目的は「環境保護」だが背景には「コスト削減」も

 多くの銀行で廃止されているようですが、その理由としては「紙資源の使用量削減のため」「環境負荷の低減のため」「SDGs(持続可能な開発目標)達成のため」といったものが挙げられています。たしかに少額の引き出しであれば、特に現金封筒がなくても持ち運びは可能です。昨今、大きな問題となっている環境負荷のことを考えれば、自由に無料で利用できる状態にしておく必要はないかもしれません。
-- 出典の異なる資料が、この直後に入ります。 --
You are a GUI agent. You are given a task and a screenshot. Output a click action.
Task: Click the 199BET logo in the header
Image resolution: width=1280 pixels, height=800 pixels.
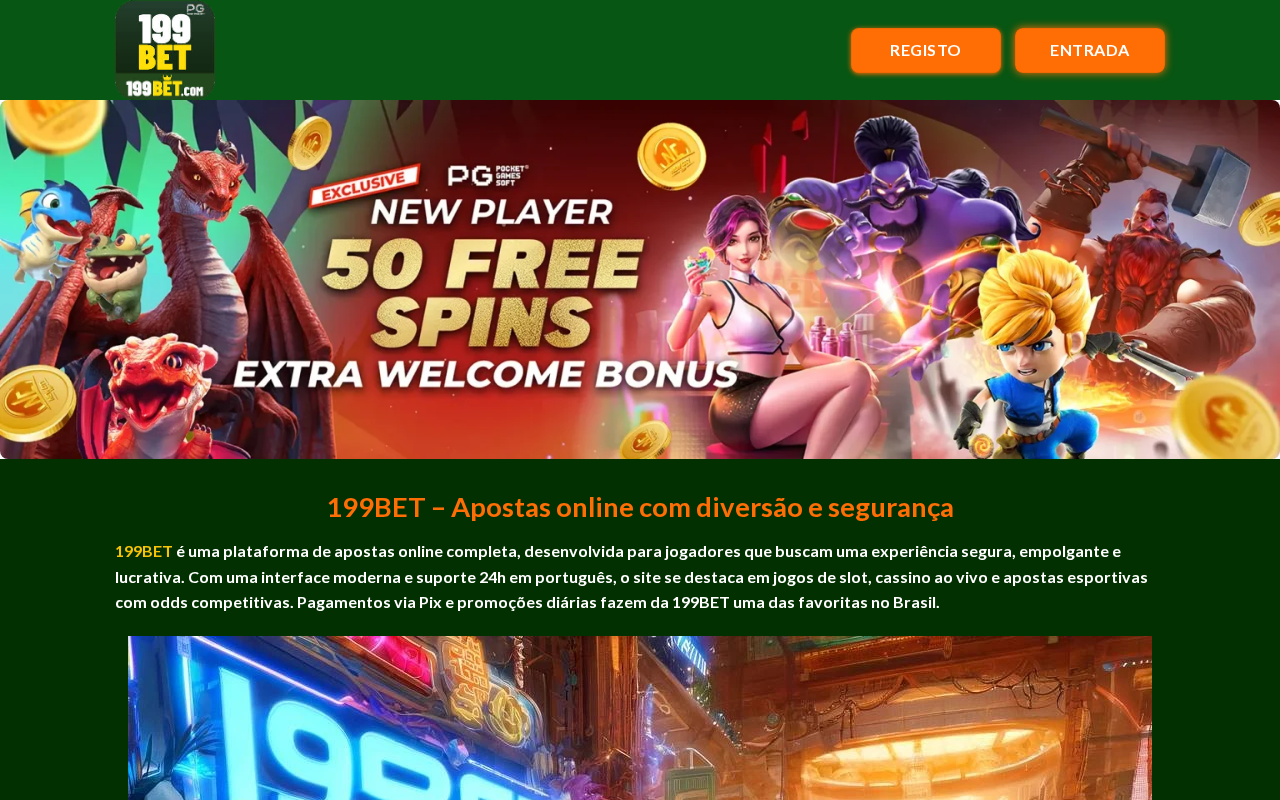[x=165, y=50]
 もちろんこの理由は真っ当だと思われますが、その背景には「コスト削減」の動きがあると考えられます。もちろん銀行は一般企業なので、削れる部分でのコスト削減は必要です。FNNの取材記事によると、滋賀銀行はこれまで大きさの違う現金封筒を3つ用意していたそうですが、これを1種類に統一したことで年間約1500万円の削減が見込まれているとのことです。現金封筒にもそれなりのコストがかかっていることがわかります。

デジタル化時代の銀行は変化していく

 ATMでの現金封筒に関して削減や廃止といったこと自体は、利用者にとっては不利益というほどでもないでしょう。ただし最近はATMの統合や廃止も増えています。この辺りに関しては大きな流れとなりつつあるようです。背景には、インターネット上での取引が増加するなど、時代の変化に伴う経営の合理化に迫られているという事情があります。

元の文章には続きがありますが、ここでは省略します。